## SUPPLIED ENTRIES
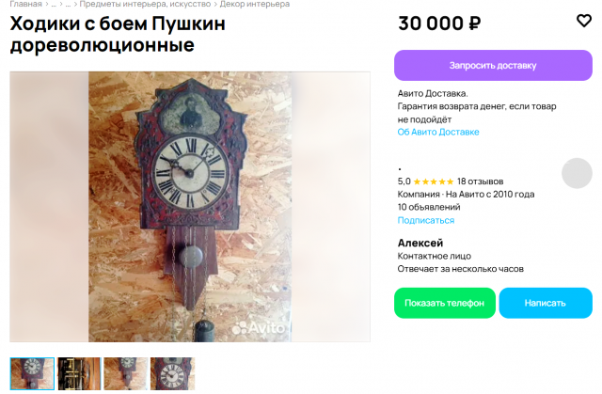The height and width of the screenshot is (394, 602).
Task: Open 'Декор интерьера' breadcrumb
Action: coord(254,5)
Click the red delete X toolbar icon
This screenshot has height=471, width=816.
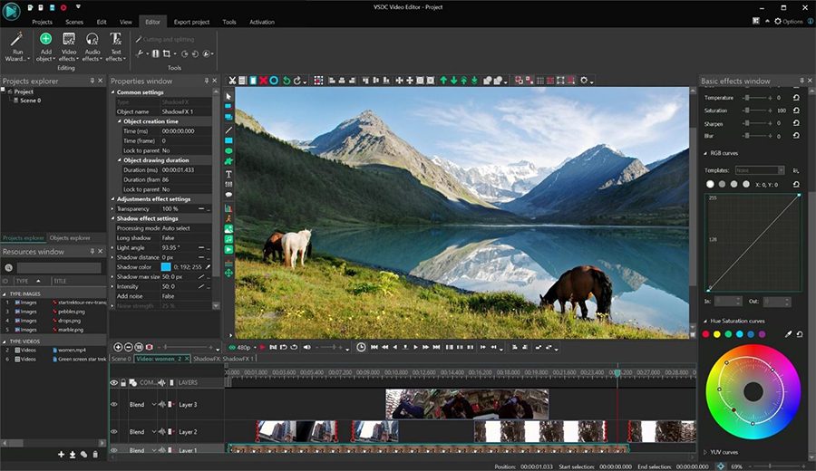pos(263,81)
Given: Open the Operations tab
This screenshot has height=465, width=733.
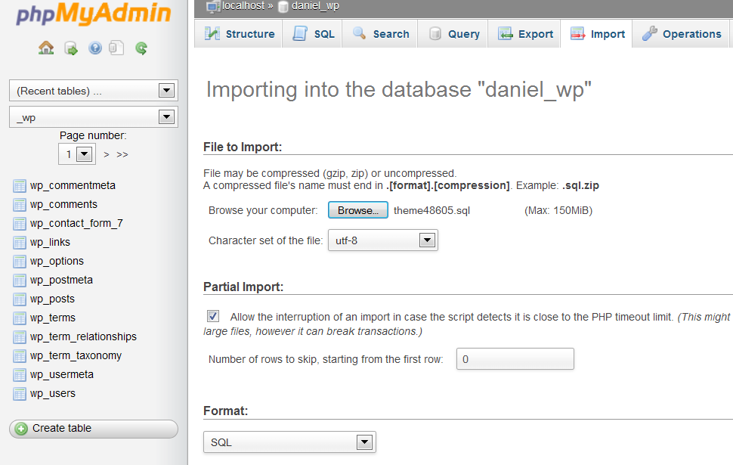Looking at the screenshot, I should 682,34.
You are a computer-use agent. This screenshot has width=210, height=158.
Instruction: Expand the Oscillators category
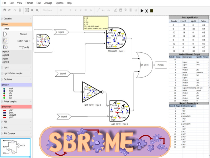[x=16, y=79]
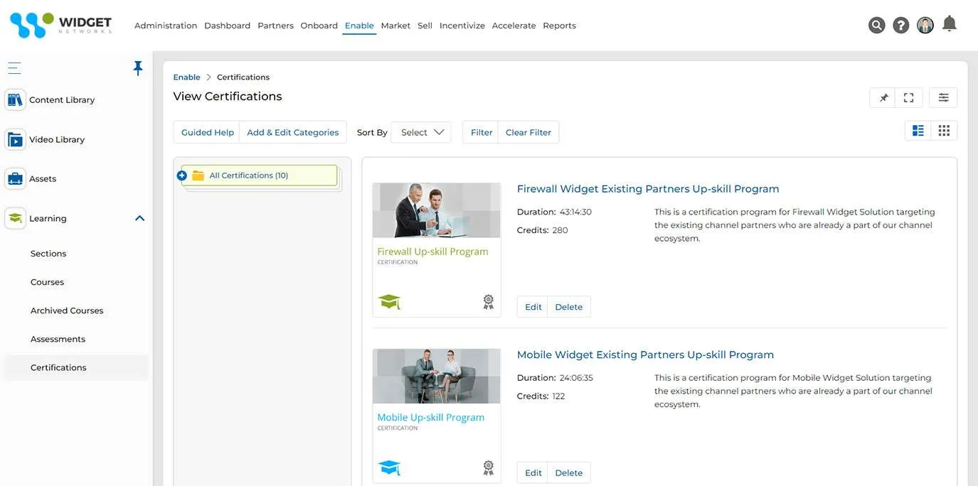
Task: Open the Assets panel icon in sidebar
Action: 15,178
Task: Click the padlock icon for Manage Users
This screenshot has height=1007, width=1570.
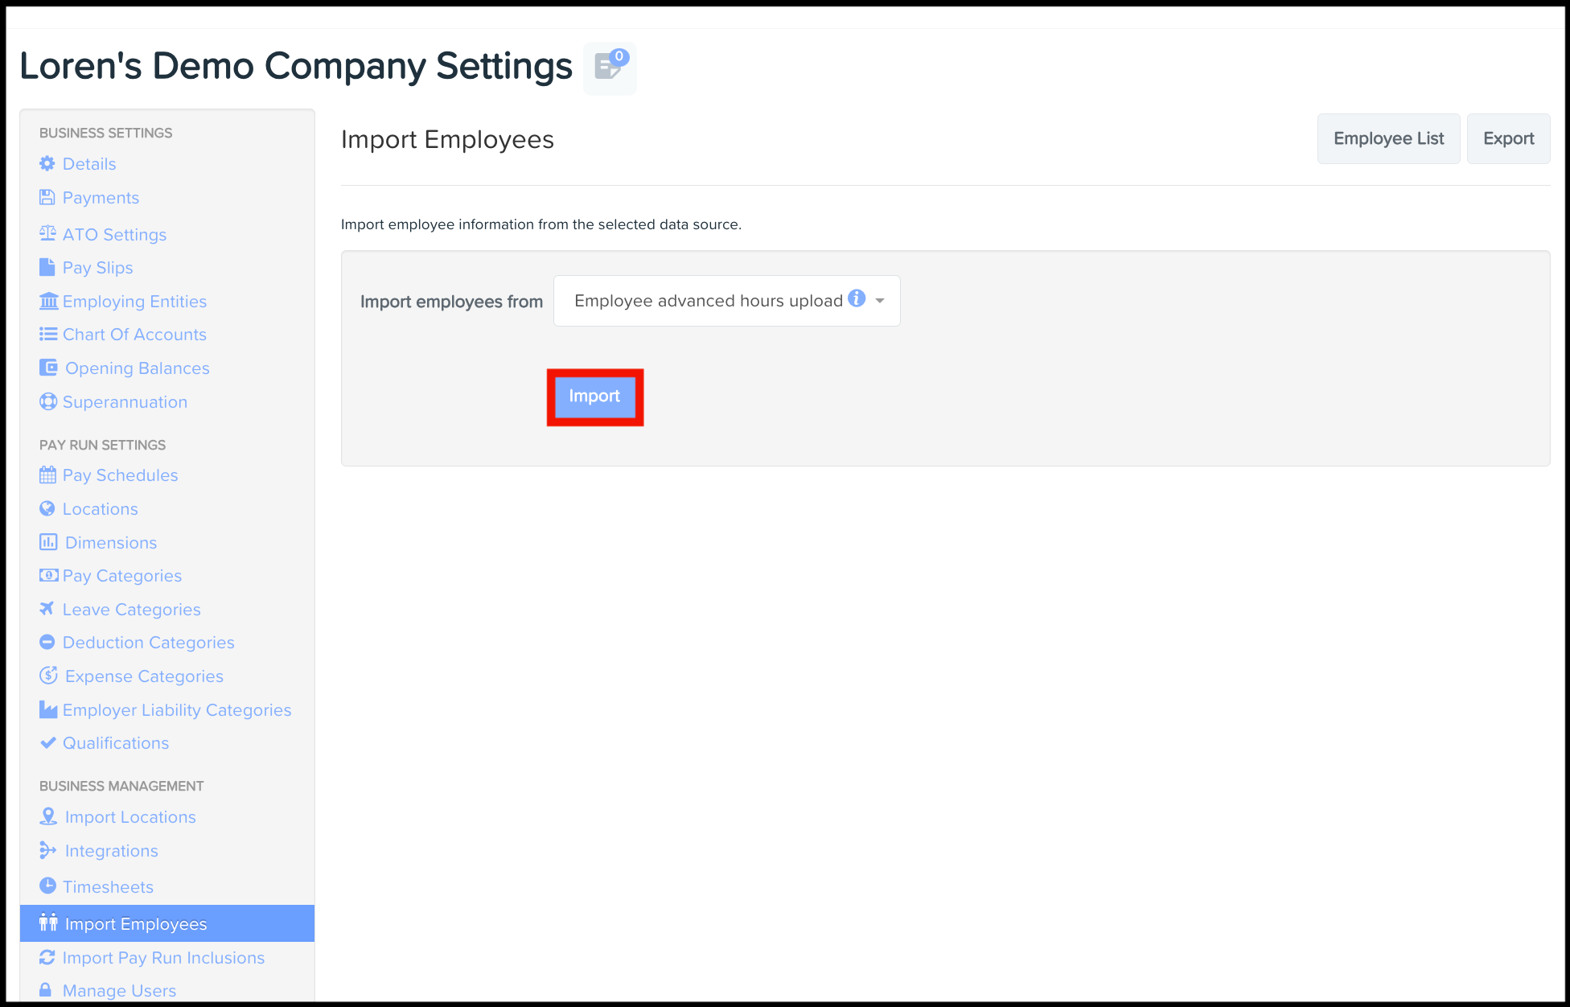Action: coord(46,990)
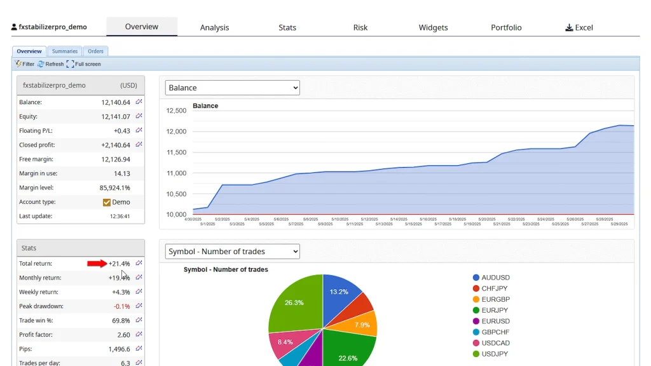Click chart icon next to Peak drawdown

coord(139,306)
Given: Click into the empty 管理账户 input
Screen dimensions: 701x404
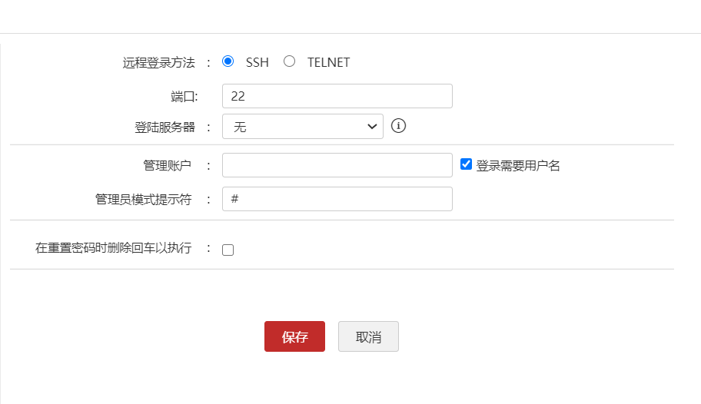Looking at the screenshot, I should click(x=337, y=165).
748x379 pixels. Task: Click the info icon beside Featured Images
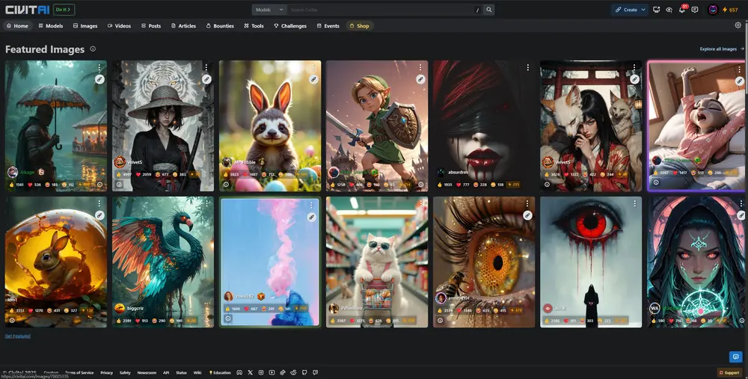pos(93,49)
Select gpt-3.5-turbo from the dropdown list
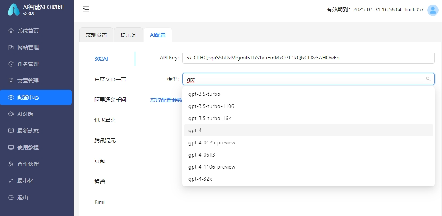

## ABOUT THIS TASK
In the entries above, count each line with "Given"; reply with the total only.

## ANSWER TO THIS EXERCISE
2